I am only a pebble, as you know, and so I am not able to move around whenever I get the notion. But as time passed, the waters in which I had lain for millions of years got lower and my home became a marshy swamp. Then insects brought news of other regions.
One day, a creature unlike any I'd ever seen came crawling clumsily along and not only stepped all over me but scuffed me out of the mud in which I was partly buried. Then, without a word of apology, he sat down right on top of me. That was about 250 million years ago and I still hadn't learned to control my temper.
"Say! What do you think you're doing! I shouted at him." You should have seen the fellow jump.
"I'm very sorry, but I just didn't see you." he murmured shyly. "I'm so tired that I'm afraid I wasn't looking where I was going."
He certainly seemed like a nice fellow although he wasn't very attractive. He was a lizard-like creature, very much like a salamander but quite a bit bigger. I was sorry almost at once that I had been so short with him and apologized for my bad temper.

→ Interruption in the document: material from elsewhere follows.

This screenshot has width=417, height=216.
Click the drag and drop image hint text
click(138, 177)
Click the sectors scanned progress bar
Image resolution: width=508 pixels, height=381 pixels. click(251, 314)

"You must have come a long way to be so tired!" I remarked in a friendly way.
"Yes, indeed, at least fifty miles." he said. "But I think I will turn around and go back again. I'm lonesome already for my old home."
Then he began to tell me about the beautiful swamp where he lived. Just imagine a huge, steaming forest in a great bog. There were no colors except shades of brown and green, for there were no flowers then. Great insects buzzed and hummed among the trees and other fern-like plants, and lizard-like animals basked in the warm mud and slithered among the giant stems. Except for these, no sounds were heard but the swishing of the wind through the trees.
"Then insects brought news of other regions." |
Some of the trees towered to heights of one hundred feet, and yet these giants of the past are ancestors of the club moss, a little plant that, today, is just a few inches high. These trees had leaves set closely together, covering their trunks. When the leaves fell off, the surface of the trunk was left covered with markings like the scales on a snakeskin.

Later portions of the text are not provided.